PPP asked pointed questions about whether or not the state GOP electorate even considers Cheney a Wyomingite. According to their question, 36 percent of the Republican respondents do consider the former vice president and Wyoming congressman’s daughter a fellow Equality State resident, while almost half, 44 percent, do not.
Asked further whether they think it more appropriate for Cheney to run for the Senate from Virginia rather than Wyoming, by a margin of 45-33 percent, the individuals comprising this survey sample stated that she should run in the Old Dominion.
Approval ratings were also tested. Sen. Enzi scores a 66:24 percent job approval rating from his Republican base. Cheney earns a 40:34 percent favorable to unfavorable ratio. In comparison, Rep. Cynthia Lummis’ (R-WY-AL) job approval ratio is 55:25 percent. As a follow-up, should Enzi, for some unforeseen reason, decide not to make the race next year and the candidates become Cheney and Rep. Lummis, the congresswoman would have only a slight advantage. According to the PPP data, Lummis would lead Cheney 41-34 percent.
So far, the results of the two earliest polls rate Cheney as a long shot, at best, to upset Sen. Enzi. Based upon data we are seeing elsewhere and sizing up the 2016 presidential field, there is an argument to be made that the former vice president’s daughter might actually have a better shot at capturing the Republican presidential nomination than she would in winning this Wyoming Senate race against Enzi. Secondly, based upon her first ballot test opposite only Rep. Lummis, her chances appear much brighter in running against the congresswoman than they do against the state’s senior senator.

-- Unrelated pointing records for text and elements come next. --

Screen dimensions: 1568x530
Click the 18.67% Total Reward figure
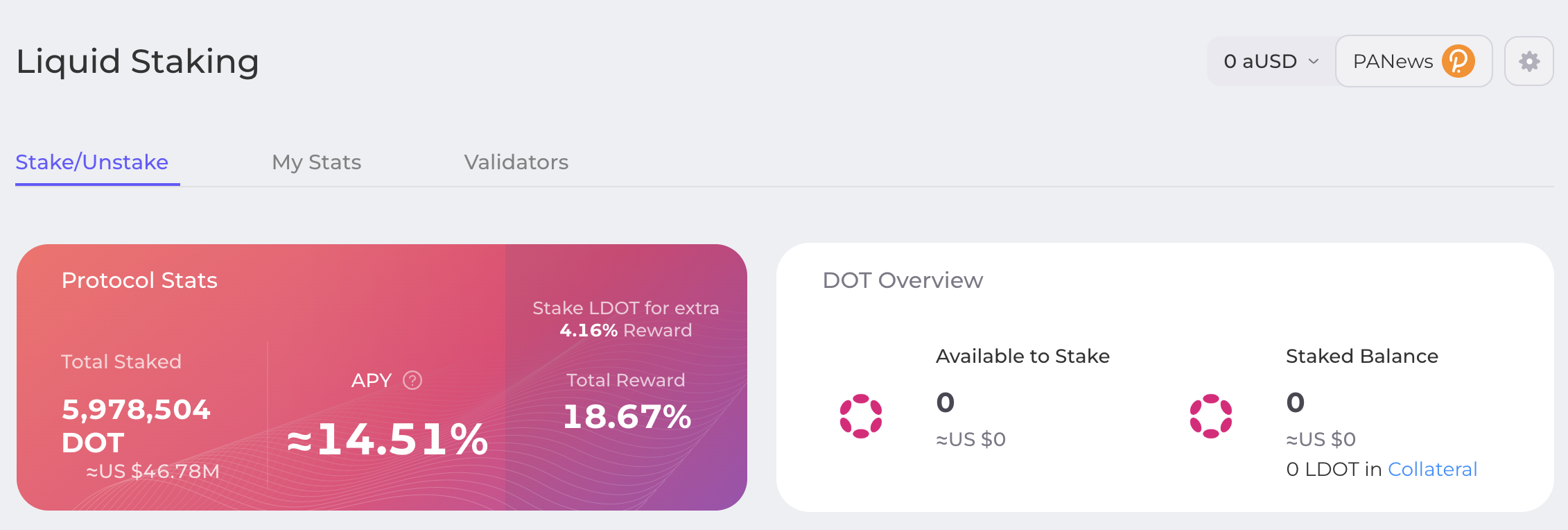627,417
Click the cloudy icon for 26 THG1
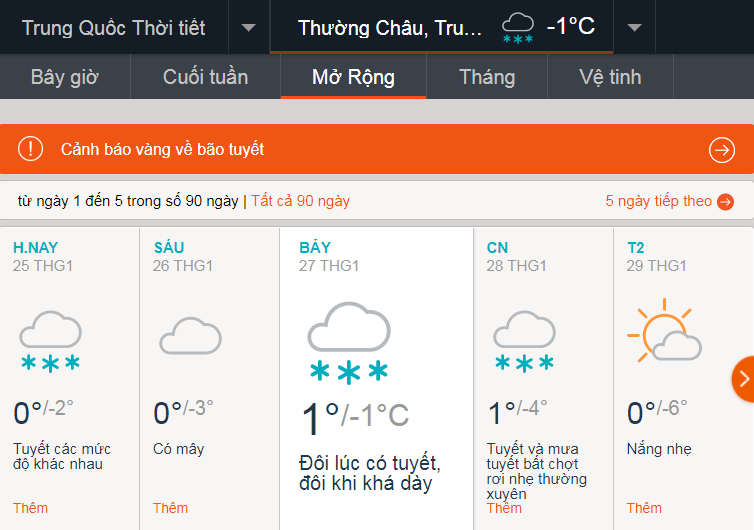754x530 pixels. 189,335
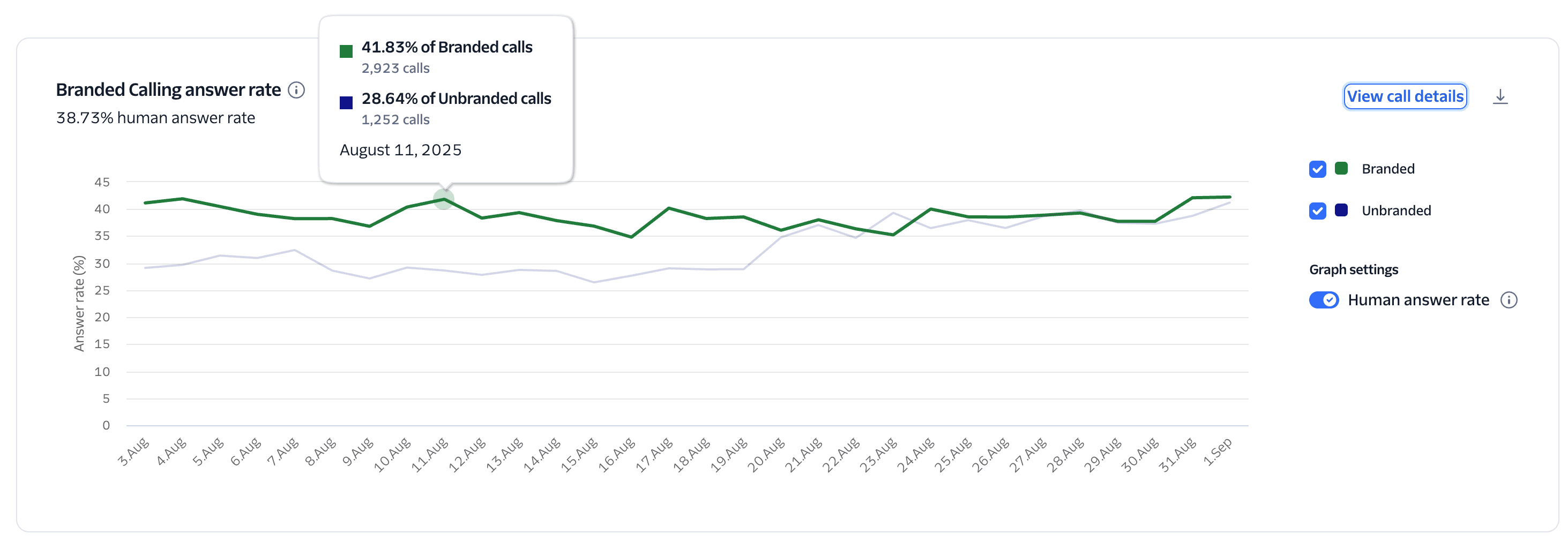
Task: Click the green square in the tooltip
Action: click(346, 51)
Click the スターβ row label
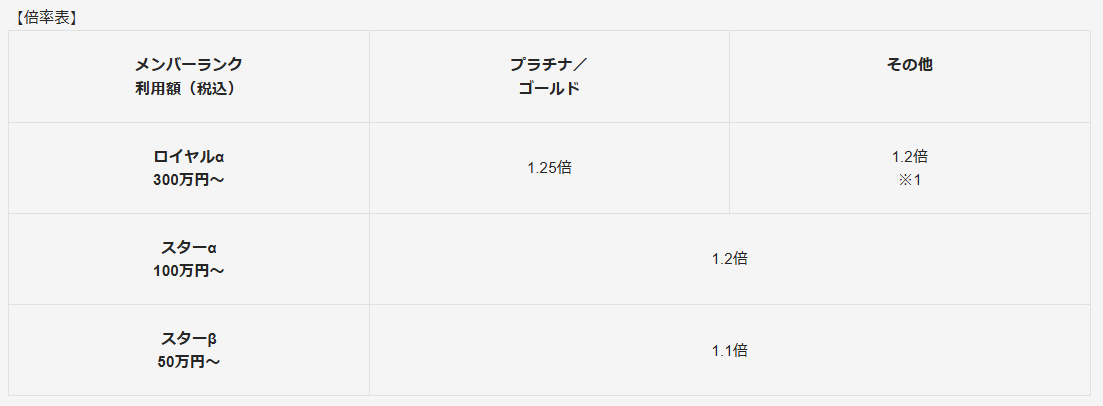 [x=189, y=338]

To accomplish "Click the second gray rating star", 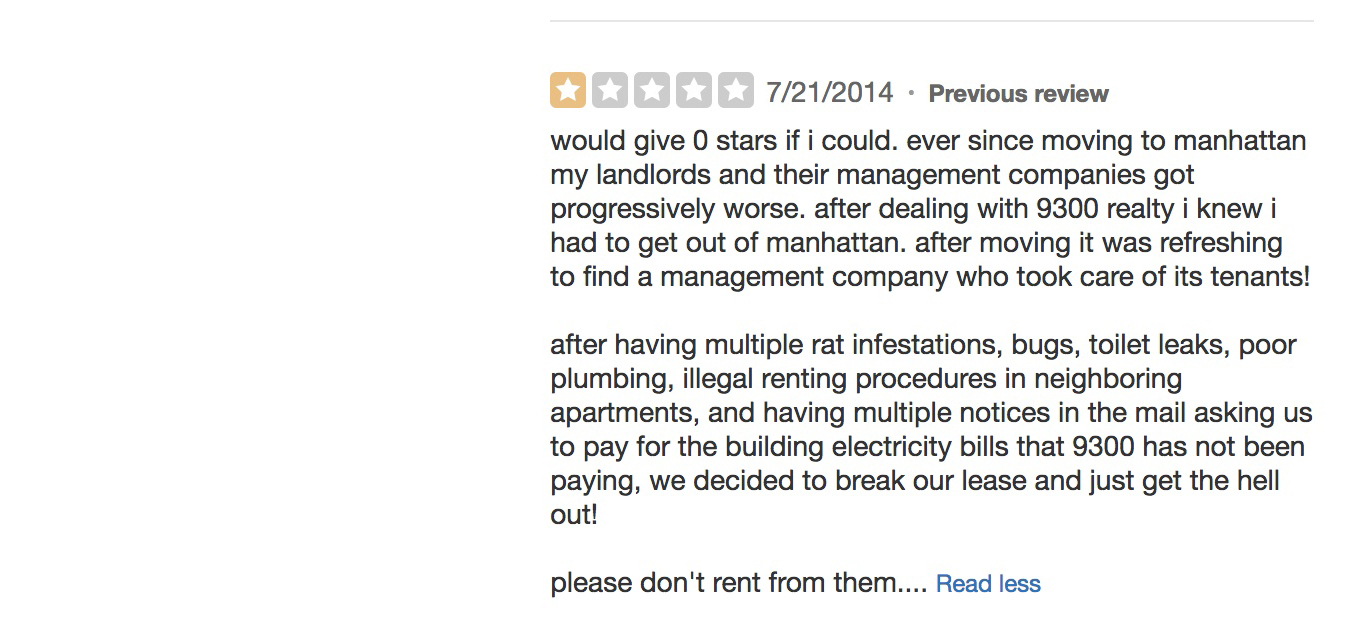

Another daughter of a prominent political figure made official her own run for the Senate. Yesterday, as was previously predicted, Michelle Nunn, former Sen. Sam Nunn’s (D) only daughter, officially filed her candidate committee formation documents to run for the United States Senate.
Nunn is the CEO of the Points of Light Foundation, the organization inspired by President George H.W. Bush’s highlighting his desire for increased volunteerism within the nation.
Considering that Rep. John Barrow (D-GA-12), thought by most to be the Democrats’ best statewide candidate, has already made public his intention to bypass the statewide contest and run for re-election, Ms. Nunn appears to be the consensus party candidate. If she is to overcome what could be a Republican advantage in the fall 2014 general election, Ms. Nunn will need all the time she has to raise the money necessary to compete.
The Republican primary is a five-candidate affair, and each has a legitimate path to victory. With their race surely going to a secondary run-off vote between the top two finishing primary contenders, she will have a full year to campaign without knowing the identity of her eventual opponent.
At this stage, Michelle Nunn is in an underdog position for this seat, but a close, divisive Republican primary and run-off could potentially change the race dynamics. At least, that’s what she and the national Democratic Party leaders are hoping.